Much better is the brand-new QuicKey, marketed by Nite Ize DoohicKey, which has long offered small key-ring tools. QuicKey is heavy-duty metal which will not bend. Its tip is a small flat-blade screwdriver; you can pop the top off a soda bottle; but what really matters is that you can punch that screwdriver end through the tape on a box and then use a snaggletooth blade to slice right through the tape -- or the cardboard -- in moments.
And you don't have to take the QuicKey off the key-ring in order to do it.
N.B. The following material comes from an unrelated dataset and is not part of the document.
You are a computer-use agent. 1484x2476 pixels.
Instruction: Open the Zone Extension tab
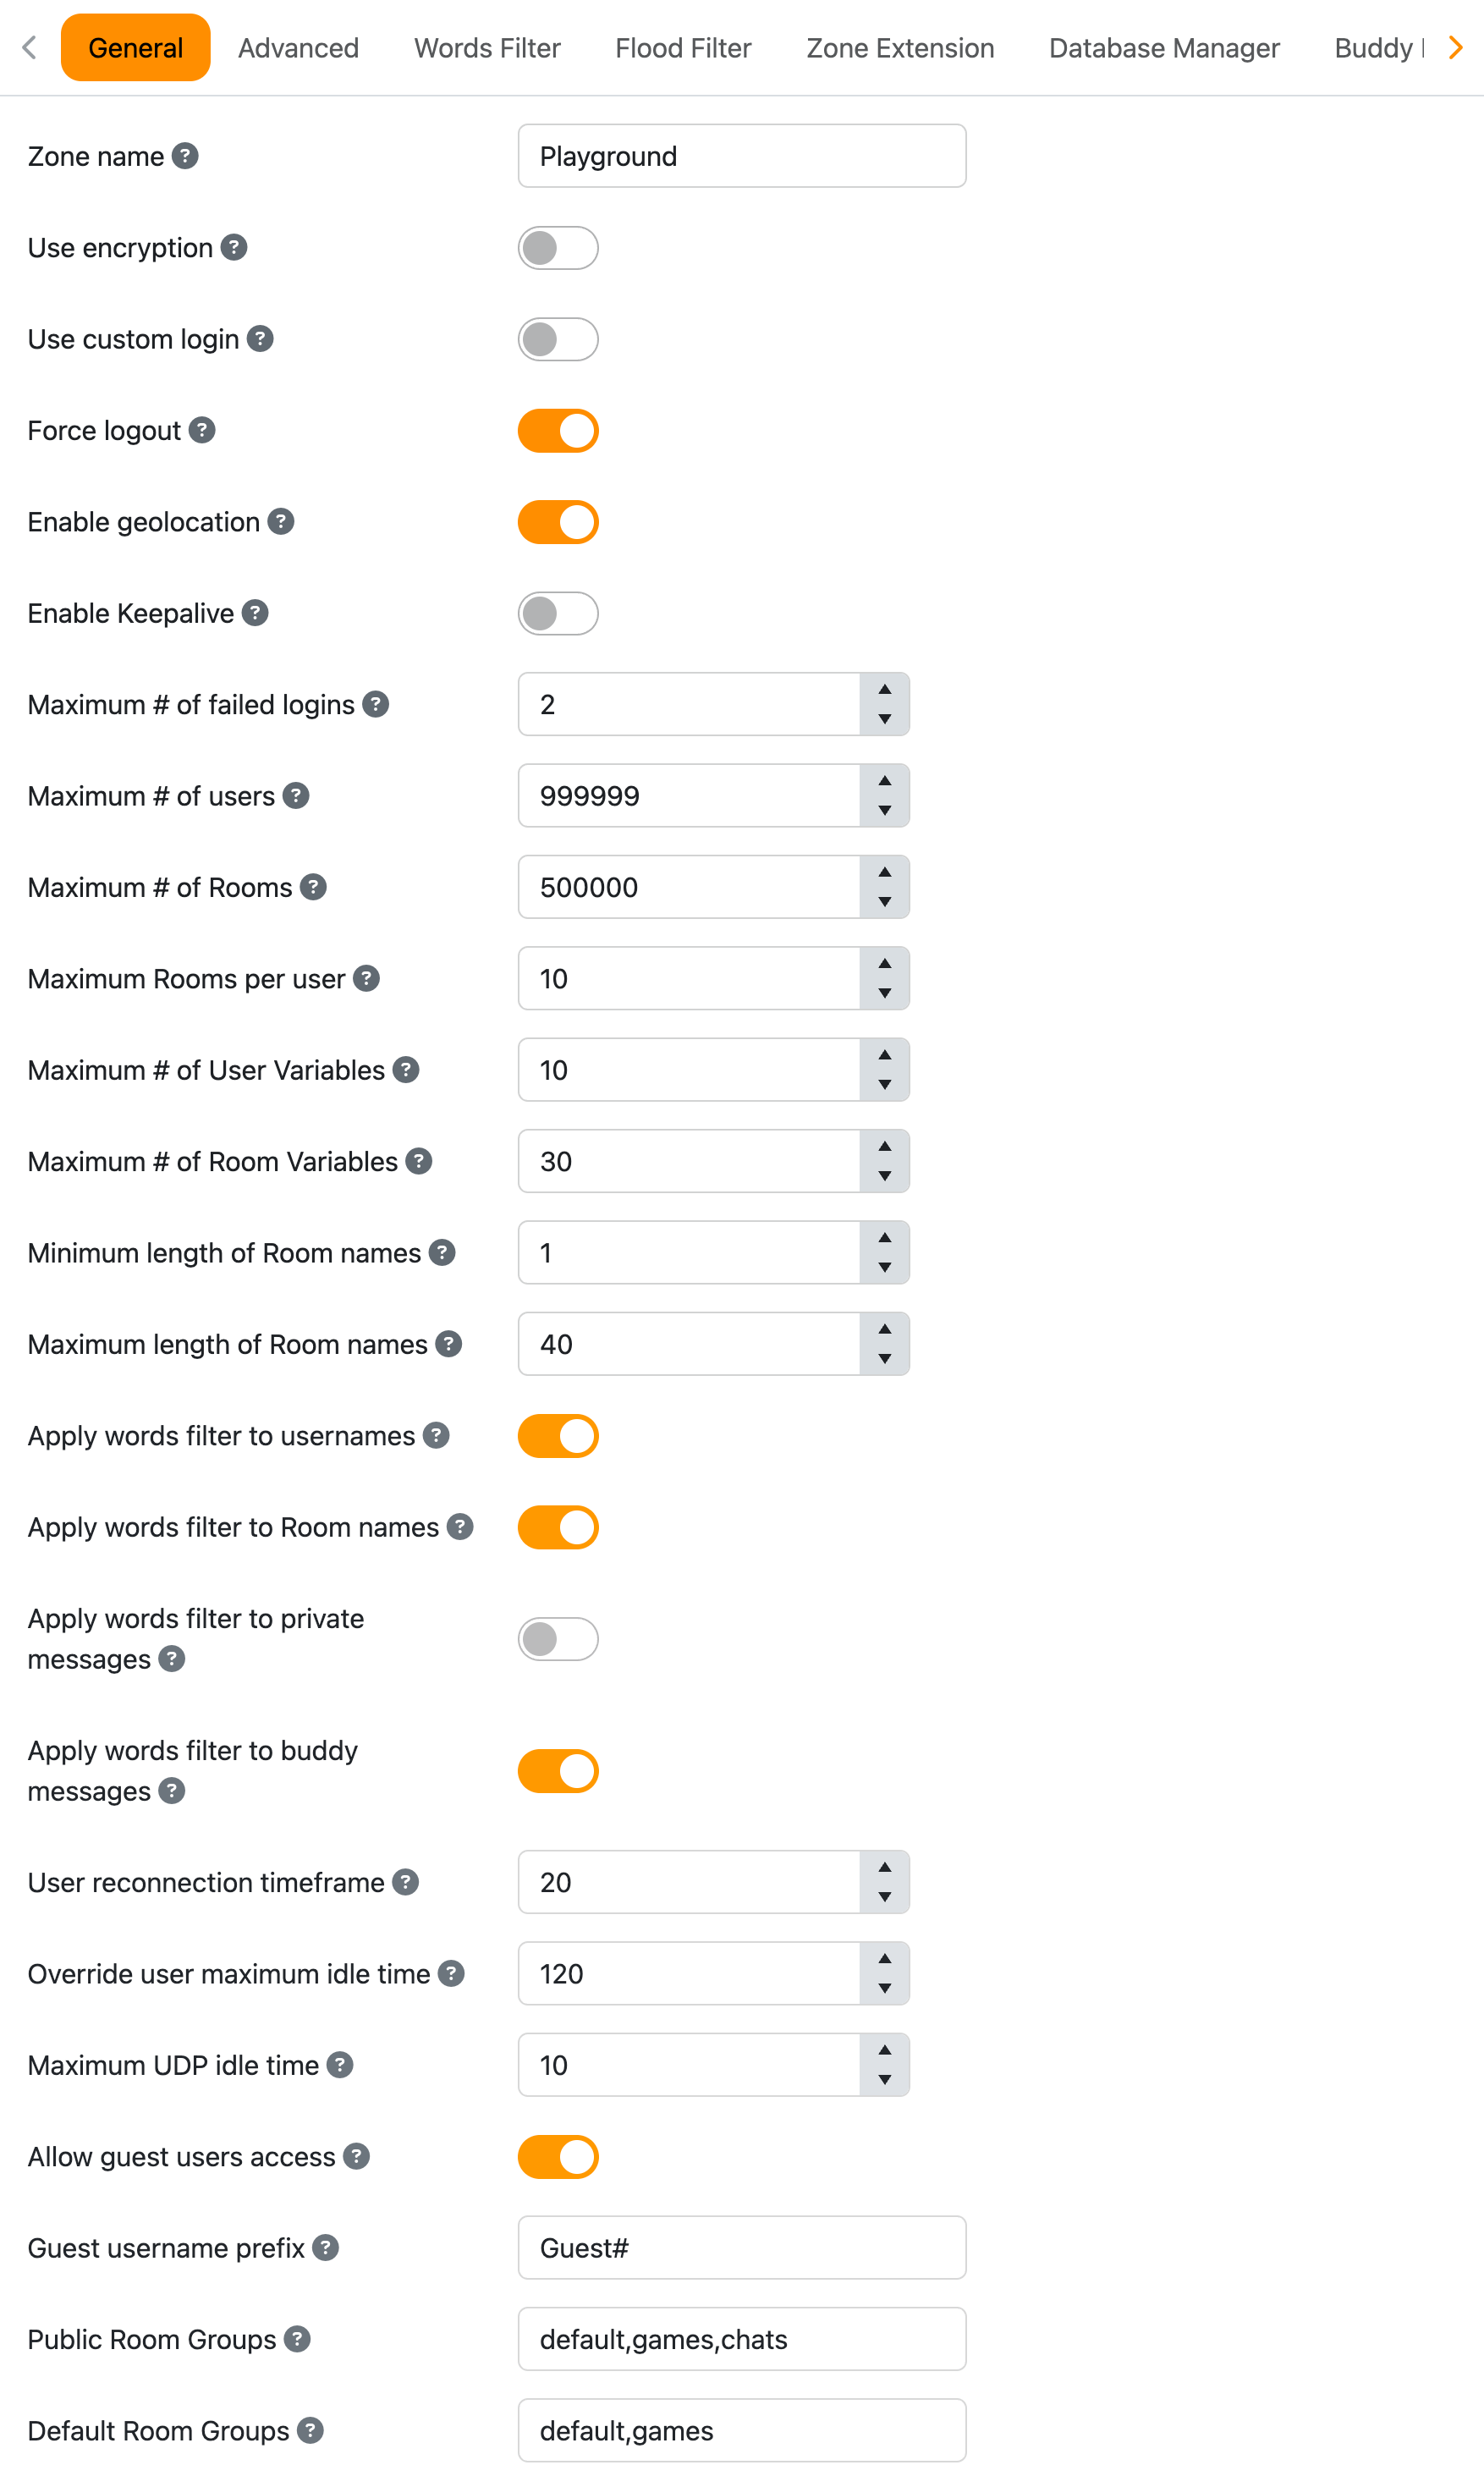point(900,48)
I have no intention of ever leaving QuicKey off my own key-ring. There are simply too many times I've needed a box-cutter and haven't had one. Yet this one can't be weaponized, so it's airline safe.
There are alternatives, of course. The True Utility TU247 KeyTool Multitool Set is really a single piece of metal that fits over a regular key, but which can be removed easily to use as a nail file, bottle opener, screwdriver (small, medium, or large), a wire stripper or cord cutter, or tweezers.
The metal is much lighter than a housekey, let alone the QuicKey, but it serves a different purpose.
Another key-ring tool is the Gerber 22-01769 Shard Keychain Tool, which is billed as "lightweight and airline safe." It's much heavier than the True Utility key cap tool, and it actually includes a prybar that can pull out a nail or tack quite handily.
One tip of this black, forbidding-looking tool is a Philips head screwdriver; but, like the True Utility tool, it still isn't a good design for opening tape-sealed boxes.
Gerber also makes the 22-41770 Artifact Pocket Keychain Tool, which adds a knife to the Shard. This one is not airline appropriate, and it's hard to master the technique of folding the X-acto style blade back into a safe position without slicing your finger.
Besides the QuicKey, the best tiny box-ripper that isn't actually an open knife blade is the Gerber 30-000637 GDC Hook Knife. It looks like a one-inch ring, but when you pull on the ring the blade comes free from the small plastic sheath.
It doesn't look like a blade, and it certainly cannot be used as a weapon. You hook your finger through the ring and the hook blade will shear through the tape or the cardboard of the box you're trying to open. And it's much easier and safer to return it to its sheath.
Remember, though -- you can't make a weapon of it, but you can cut your own finger quite effectively.
These tools are all small, carefully designed, and effective at their tasks, when used properly. But you need to think how they'll be used as you decide which to buy as a gift. QuicKey, Shard, the True Utility Keytool, and the GDC Hook Knife can probably all stay attached to a keyring you carry onto an airplane, though the look of the Shard may attract attention.
But if they let the Gerber Artifact onto a plane, the security staff should be fired.
For heavy duty box opening, QuicKey is the sturdiest, safest, and most convenient, though the GDC Hook Knife is a close second -- the only drawback is the need to pull it from its holster.
These are all seriously manly tools -- meaning that if you're a woman, you can use them to do a "man's job" without the man.
And they can all be purchased at Amazon, which means you might still get them before Christmas. If you don't receive them as a gift, go online and buy them for yourself.